Después de haber logrado pacificar la sociedad, los Estados consiguieron cosas aún más extraordinarias: democratizar el poder político, separar a la Iglesia de los asuntos públicos, proteger los derechos humanos, fomentar el desarrollo económico, imponer cierta justicia social…
Hoy, casi cuatro siglos después, el sentimiento de inseguridad y zozobra renace en todo el mundo. Las guerras de religión, que parecían asunto superado cinco siglos atrás, han regresado con fuerza diabólica redoblada. El peligro de un desastre ecológico parece inevitable. La desigualdad entre pueblos ricos y pobres es cada vez mayor. Los muros destinados a separar poblaciones -que también creíamos superados- vuelven a construirse, con el apoyo de regímenes democráticos.
Incluso, principios básicos de la cultura política occidental, conseguidos con dolor en las revoluciones del siglo XVIII, están hoy siendo revertidos. Los Estados poderosos se comportan como ángeles en sus territorios y como bestias fuera de ellos. El mejor ejemplo es la propuesta del presidente Bush para legitimar la tortura como método de lucha contra el terrorismo.
Estamos lejos de encontrar una organización política mundial que integre a los Estados. Sería más fácil si el mundo estuviera amenazado por un poder militar galáctico. Pero el obstáculo mayor contra la superación del orden actual es el nacionalismo. Ese apego sentimental que experimentamos por un país y que nos conduce a creer -como diría George Bernard Shaw- que ese país es superior a los otros por el simple hecho de que nacimos en él. La gente vive engolosinada con la seguridad simbólica que le proporciona el pasaporte, así haya sido expedido por una nación paria. La euforia nacionalista tenía quizás sentido cuando los Estados vivían en guerra permanente. Hoy, en un mundo globalizado y jerarquizado, el afecto por las naciones es ante todo un artificio comercial y político. Lo cual no significa que el sentimiento que experimentan las personas no sea auténtico. Solo que no tiene fundamento, como en el caso del amor platónico.
Vivimos en sociedades con una cultura y una economía globalizadas pero nuestros sentimientos nacionalistas siguen siendo casi los mismos que inspiraron el tratado de Westfalia de 1648, cuando se ideó el sistema interestatal actual. Seguimos viviendo en la tradición de las monarquías soberanas del siglo XVI, decía Norbert Elias al final de su vida. Nuestro mundo es internacionalizado y desarrollado en tecnología, pero parroquial y subdesarrollado en instituciones y sentimientos políticos. Esta disparidad nos está conduciendo al colapso.

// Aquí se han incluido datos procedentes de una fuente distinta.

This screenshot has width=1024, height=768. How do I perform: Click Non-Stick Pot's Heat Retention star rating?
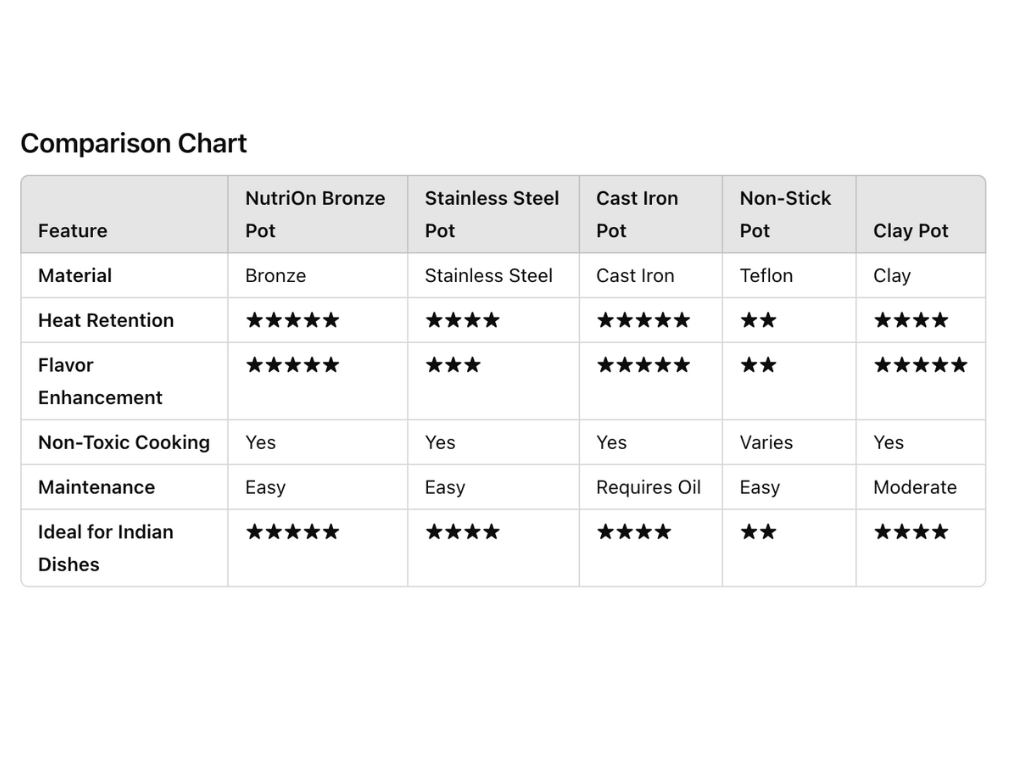pos(758,321)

¿Qué tipo de organización necesitamos para superar la inseguridad actual? Nadie lo sabe, como no lo sabían quienes vivían en el siglo XVI en medio de las guerras de religión.
Pero esa ignorancia no hace menos urgente la búsqueda de una organización mundial más acorde con la interdependencia actual del mundo. Una organización cosmopolita que supere la vieja noción de soberanía estatal -real para los poderosos y simbólica para los demás- y que imponga un mínimo de cordura y democracia en el ámbito internacional. Sobre todo, una organización que logre arraigar la convicción de que los valores humanistas están por encima de los nacionalistas. O como dice Debra Satz, un mundo en el cual se reconozca que el valor moral de una persona no depende de las fronteras nacionales en las que vive.
Quién iba a pensar que en pleno siglo XXI todavía íbamos a estar añorando los valores del siglo XVIII.